Pull out every line of the data below that contains the string "Viewport", and copy each one unchanged. Treat uppercase and lowercase letters as different.
##############################
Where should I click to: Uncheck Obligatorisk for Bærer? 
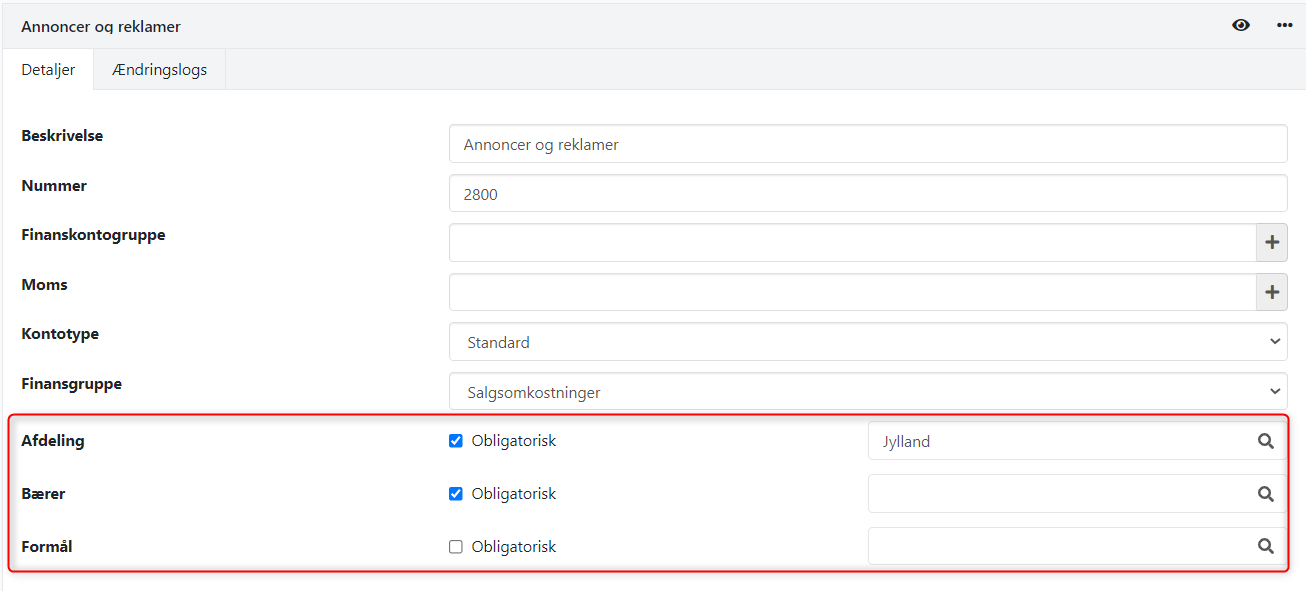pos(456,493)
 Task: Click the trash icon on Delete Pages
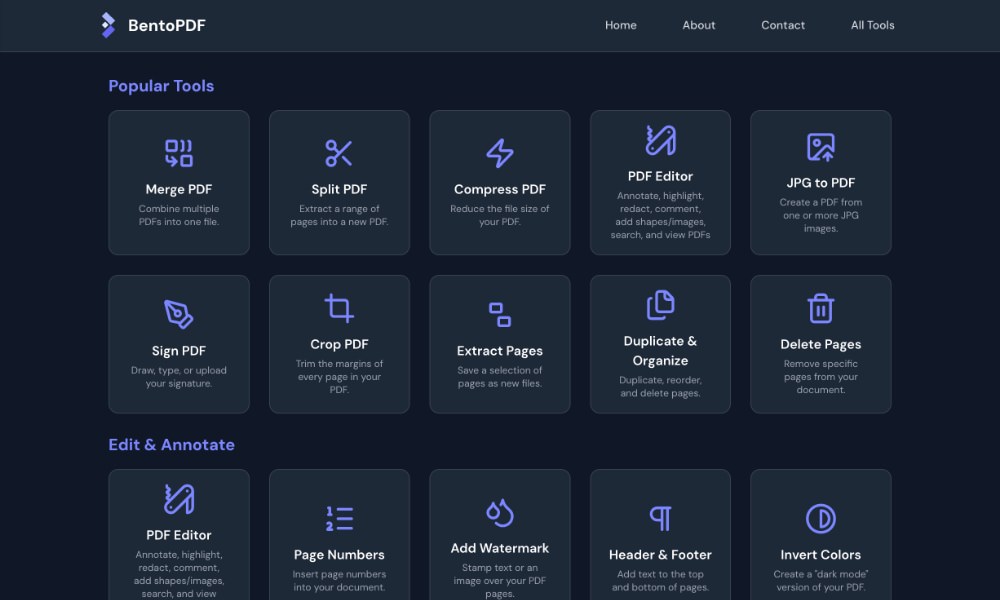pos(820,308)
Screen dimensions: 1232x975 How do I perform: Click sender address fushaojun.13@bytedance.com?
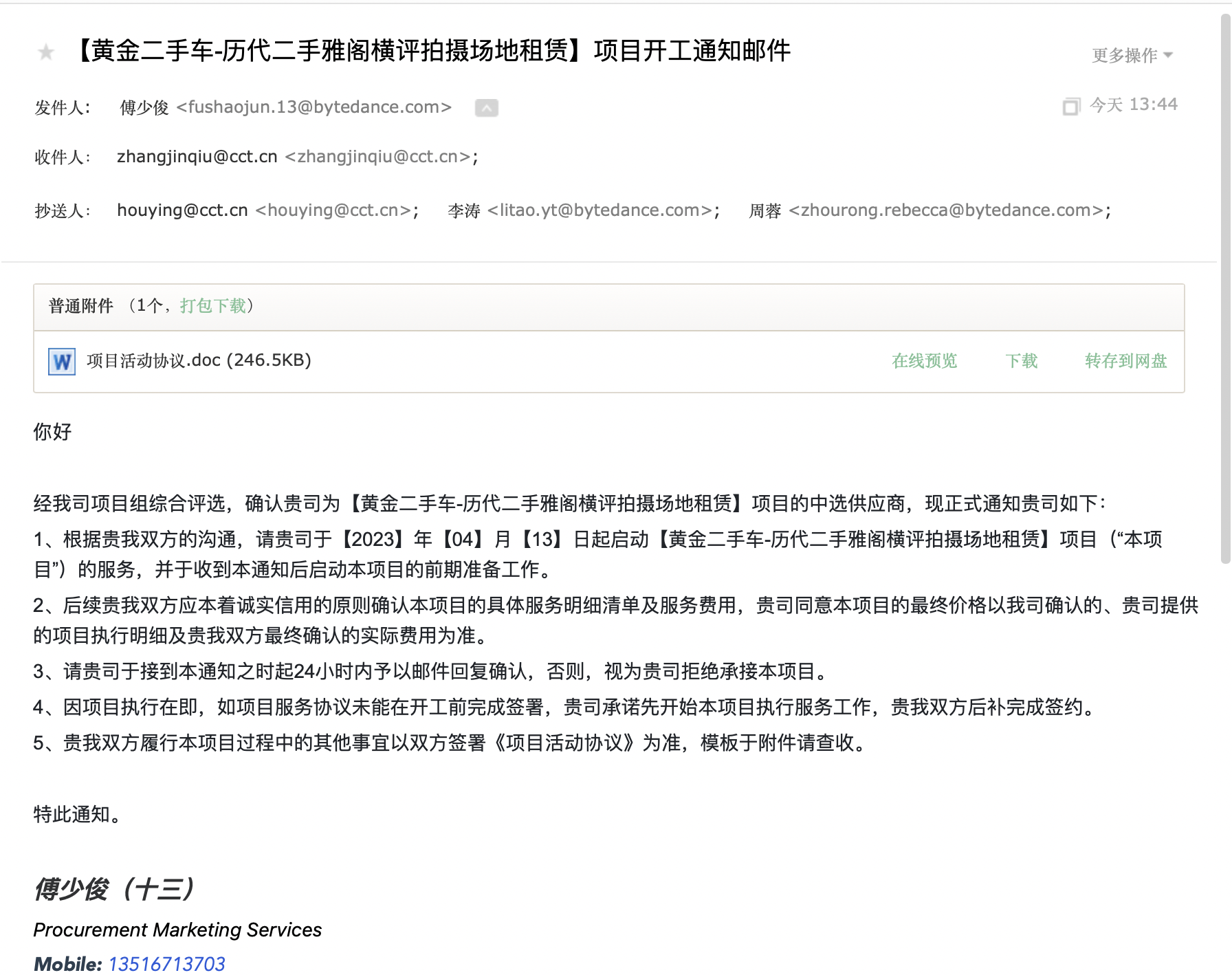pos(314,107)

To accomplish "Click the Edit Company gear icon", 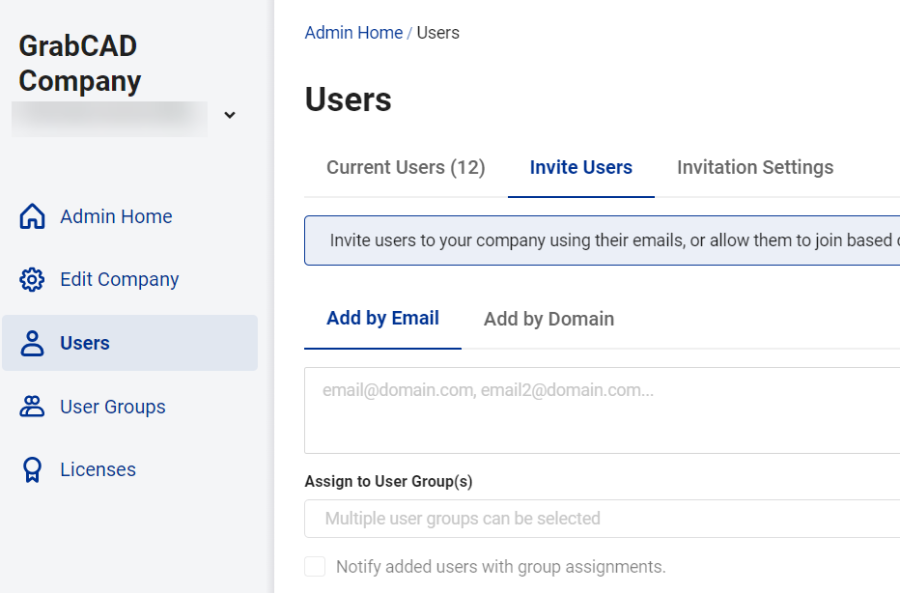I will tap(32, 280).
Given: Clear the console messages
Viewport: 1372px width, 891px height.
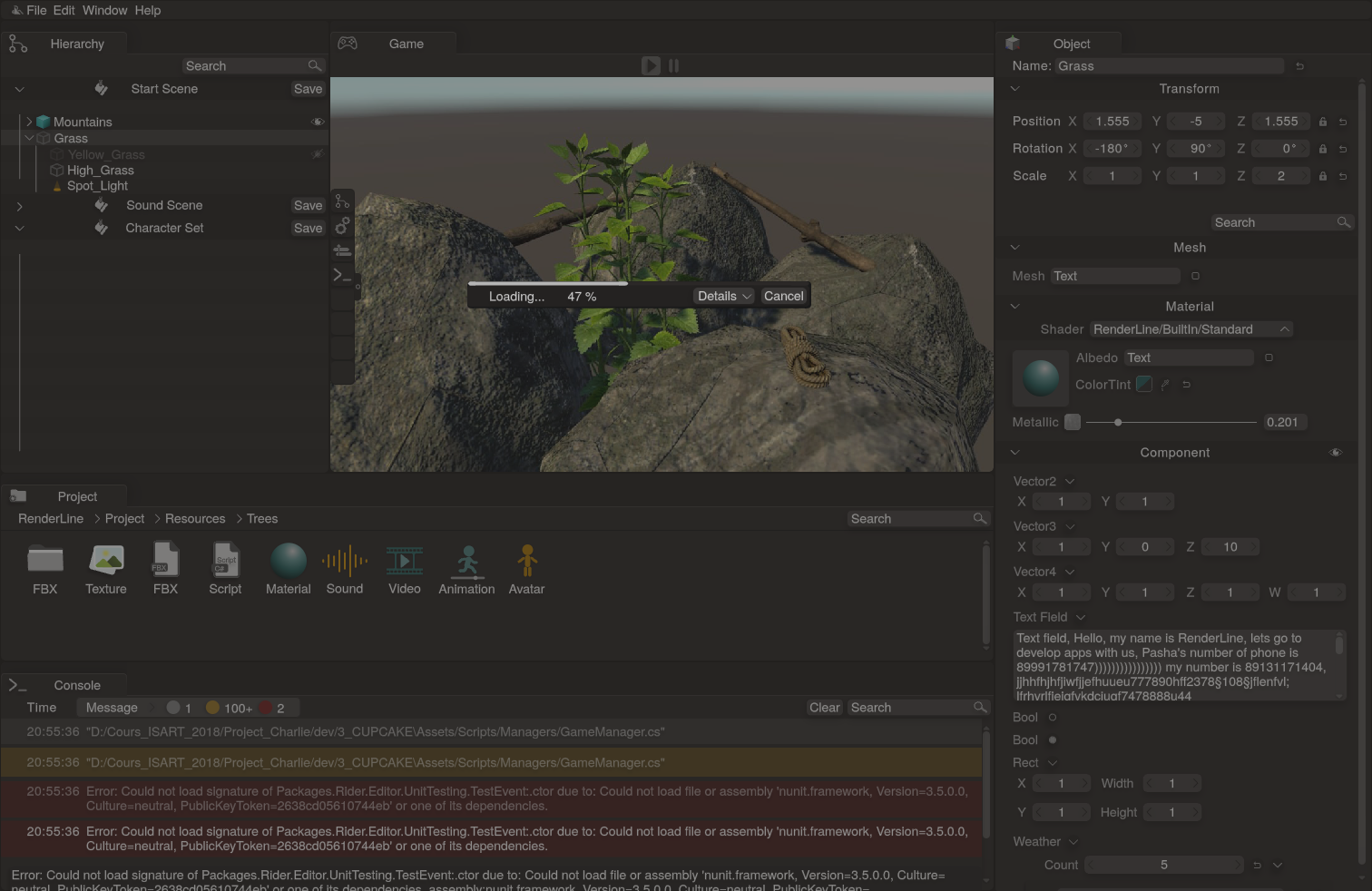Looking at the screenshot, I should pyautogui.click(x=824, y=708).
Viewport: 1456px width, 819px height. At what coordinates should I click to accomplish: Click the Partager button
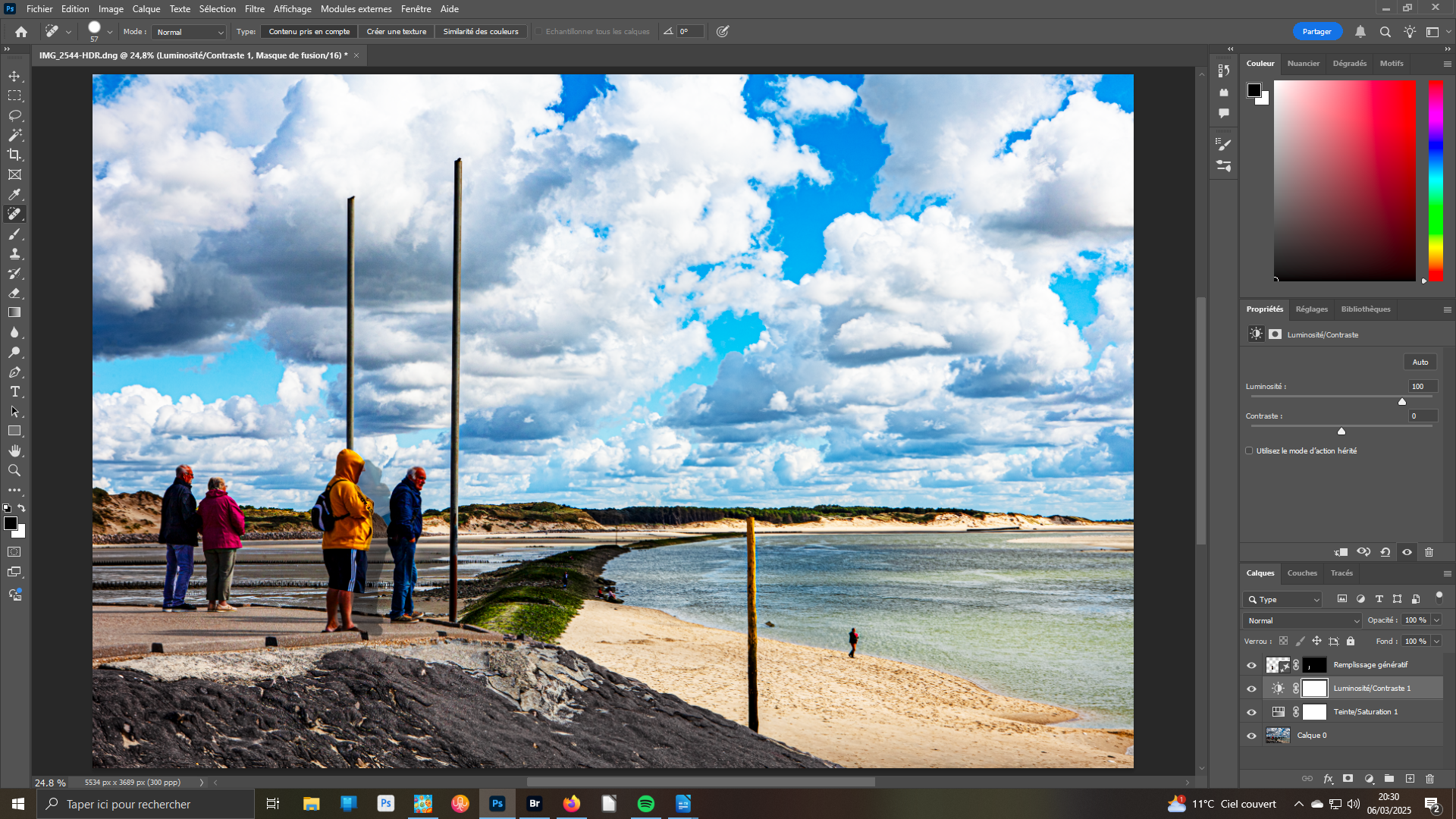tap(1316, 32)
##############################
• Expected output:
Viewport: 1372px width, 891px height.
Viewport: 1456px width, 819px height. At what coordinates should I click to accomplish: Click the Partager button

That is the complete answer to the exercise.